# TASK TO CARRY OUT
Copy each of the records below word for word, line by line, leaving out the pictures.

····················

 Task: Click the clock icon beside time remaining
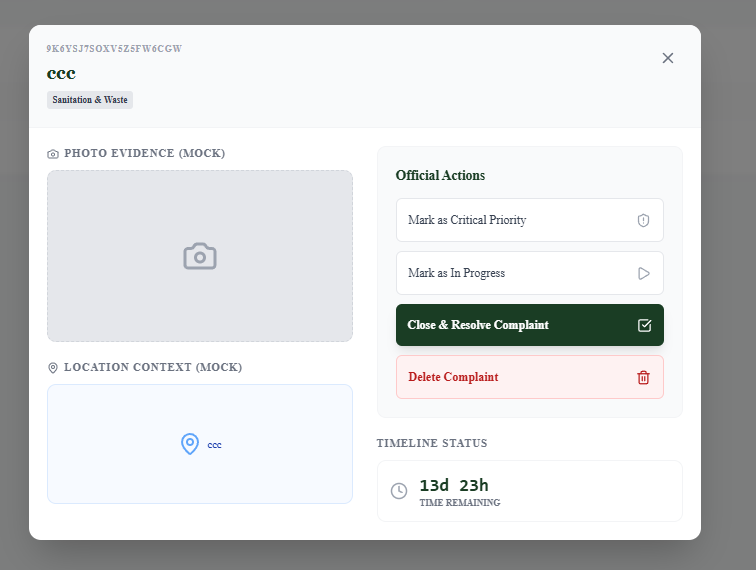[x=399, y=491]
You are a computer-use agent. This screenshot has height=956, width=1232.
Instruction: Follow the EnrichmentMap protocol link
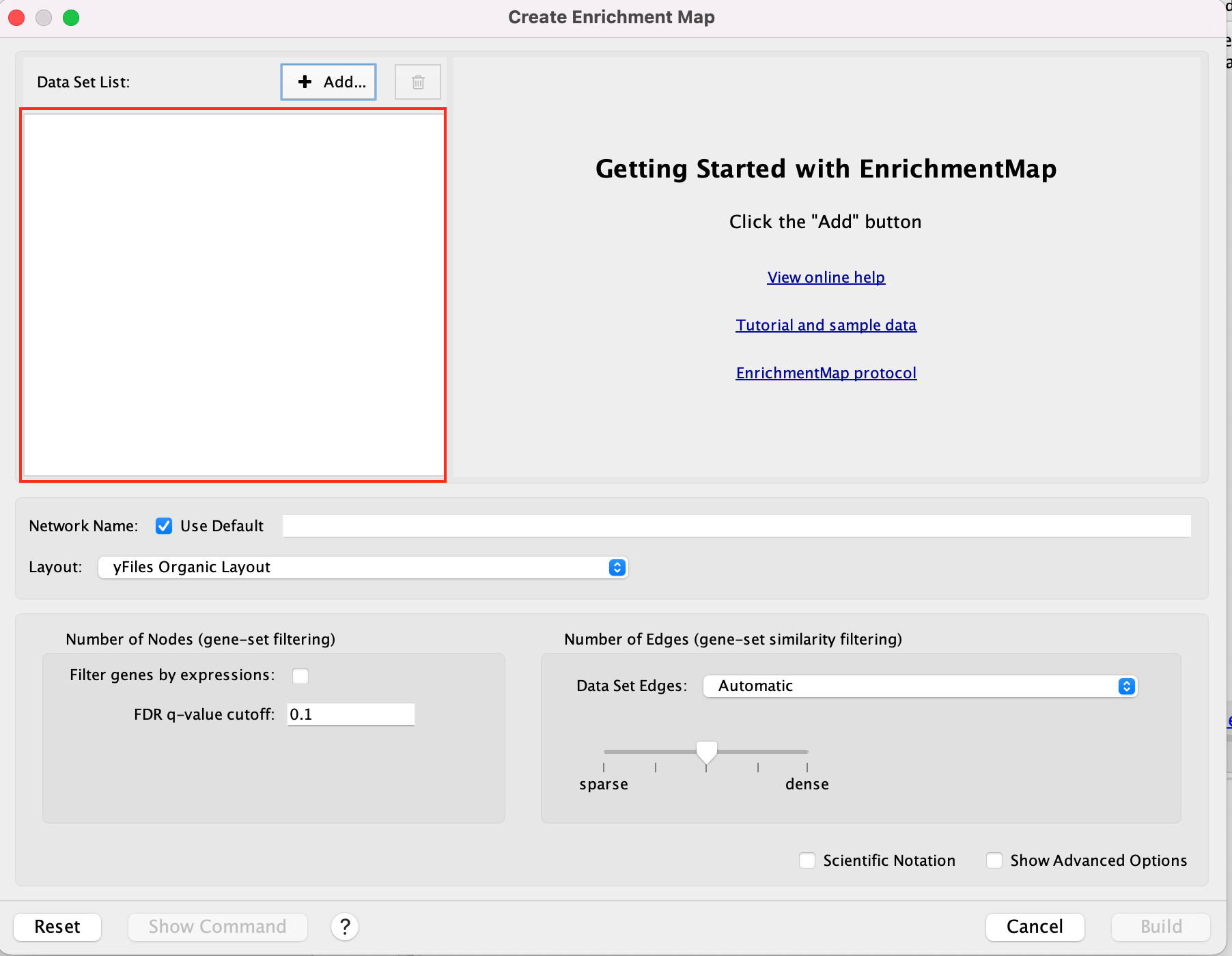pyautogui.click(x=826, y=373)
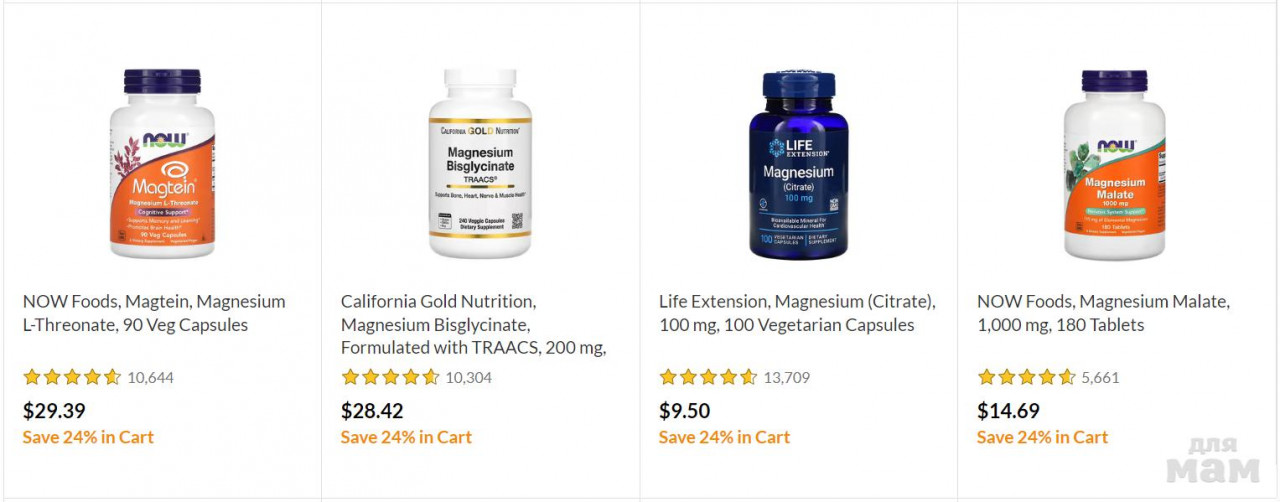Image resolution: width=1280 pixels, height=502 pixels.
Task: Open Life Extension Magnesium (Citrate) title link
Action: pos(797,313)
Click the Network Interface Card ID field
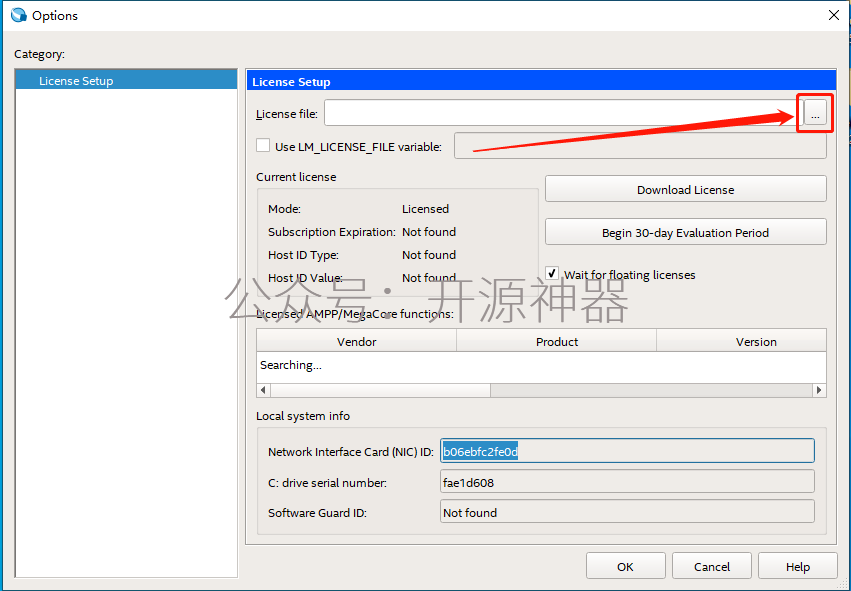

····················

# FINAL RESULT
 Task: Click the clock icon beside time remaining
[x=399, y=491]
You are a computer-use agent. This screenshot has height=956, width=1232.
Instruction: Follow the EnrichmentMap protocol link
pyautogui.click(x=826, y=373)
Image resolution: width=1280 pixels, height=502 pixels.
Task: Open Life Extension Magnesium (Citrate) title link
Action: pos(797,313)
Click the Network Interface Card ID field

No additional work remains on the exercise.